ボクシングのWBC世界ミニマム級タイトルマッチが10日、東京・後楽園ホールで行われ、王者の井岡一翔(井岡)が挑戦者で同級1位のファン・エルナンデス(メキシコ)を3−0の判定で下し、初防衛に成功した。井岡は2月に日本人最速となるプロ7戦目で王座を獲得。プロ8戦目となる今回の試合も右ボディに右ストレートとパンチを散らして攻め続け、指名挑戦者を寄せ付けなかった。
(写真:「お客さんの歓声に力をもらった」と相手を圧倒した井岡)
 初めての防衛戦、初めての12R、初めてのカットによる出血……。わずかプロ7戦で世界のベルトを巻いた22歳にとってはタフな試合だった。しかし、結果は判定とはいえ、文句のない快勝。若き王者の底知れぬ可能性を感じた暑い夜だった。

 立ち上がりは先に左ジャブを繰り出しながら、打ち終わりに右ガードが下がったところをエルナンデスに狙われた。1R終盤にはカウンターで左フックを受け、ロープ際までよろめく場面も。本人は初防衛のプレッシャーは「全くありません」と語ったが、父の一法さんは「控室にいた時からスピードがないなと思った」といつもの動きではなかったことを認めた。

 ただ、相手のカウンターに対し、すぐに対応できるのが、この若き王者の才能だ。ジャブを繰り出す際には、より右のガードを高く上げ、左、左へとステップする挑戦者に右をみせて動きを止めた。早速、2Rには右のショートストレートがヒット。徐々にエルナンデスとの距離感をつかみ、ペースを取り戻した。立ち上がりを除いてポイントを重ね、8Rを終えての公開採点では4〜5ポイントのリード。試合を優位に進めた。

 しかし、挑戦者もKO率7割強のハードパンチャーである。
「これまでは思ったより相手が強くないことが多かった。でも、今回は思ったよりやりにくかった」
 そう井岡が振り返ったように、エルナンデスはフットワークでうまく王者のパンチをかわし、フェイントをかけて攻めてきた。中盤は井岡が右ボディでスタミナを奪い、コンビネーションでメキシコ人を圧倒したとはいえ、ワンパンチで形勢はひっくり返るリスクをはらんでいた。

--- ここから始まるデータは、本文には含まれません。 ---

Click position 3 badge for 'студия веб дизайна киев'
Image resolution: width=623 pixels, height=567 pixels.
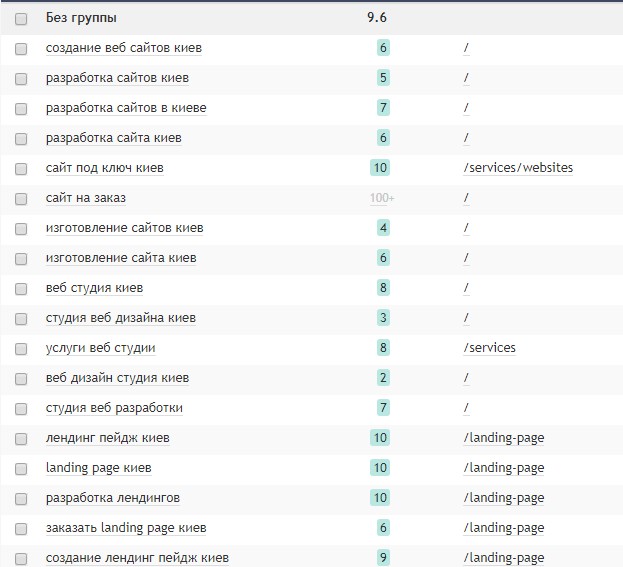[383, 318]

 そんな不安が頭をもたげたのは9R終盤からだ。急に足が止まって相手を見合う形になり、連打を浴びる。
「相手のペースに合わせてしまった。外そうと思ったが、次々と(パンチが)来て困ってしまった」
 10Rには右目上をカット。アマチュアも含めてボクシング人生で初めての出来事だった。並のボクサーなら焦って、ますますリズムを狂わせるところだ。しかし、あくまでも井岡は冷静だった。セコンドの指示を受け、11Rからは再びボディを何度も挑戦者の腹に叩きこむ。よろめく挑戦者をロープに詰め、右、左と拳を振った。

「ロープに詰めてのコンビネーション、ワンツー、ボディが使えた。今までやってきた積み重ねが初防衛につながった」
 初めてのフルラウンドにもスタミナは最後まで切れず、最終ラウンドには観客の声援に応える余裕もあった。「KOで豪快に倒したかったが、勝つことに集中して、それだけを考えた」。戦前のKO宣言とは一転、それが難しいとみるや試合をコントロールしてベルトを守ったところは、とてもプロ8戦目のキャリアとは思えない。本人は「70点」の自己採点も、父・一法さん、ジムの会長でもある叔父の弘樹さんは、いずれも今回の試合に「100点」をつけた。
(写真:父・一法さんは7月27日が45歳の誕生日。「勝って自分なりの(父への)プレゼントにしたかった」)

「これを乗り越えてこそ、スーパーチャンピオンに駆け昇れる」と位置付けた初防衛戦。自分のボクシングを貫き、結果も残した。今後は減量の関係もあり、本来のライトフライ級へ階級を上げることも予想される。この日も「複数階級制覇を狙っている」と夢を語った22歳はどこまで強くなるのか。日本ボクシング界に現われた新星の物語は、まだプロローグに過ぎない。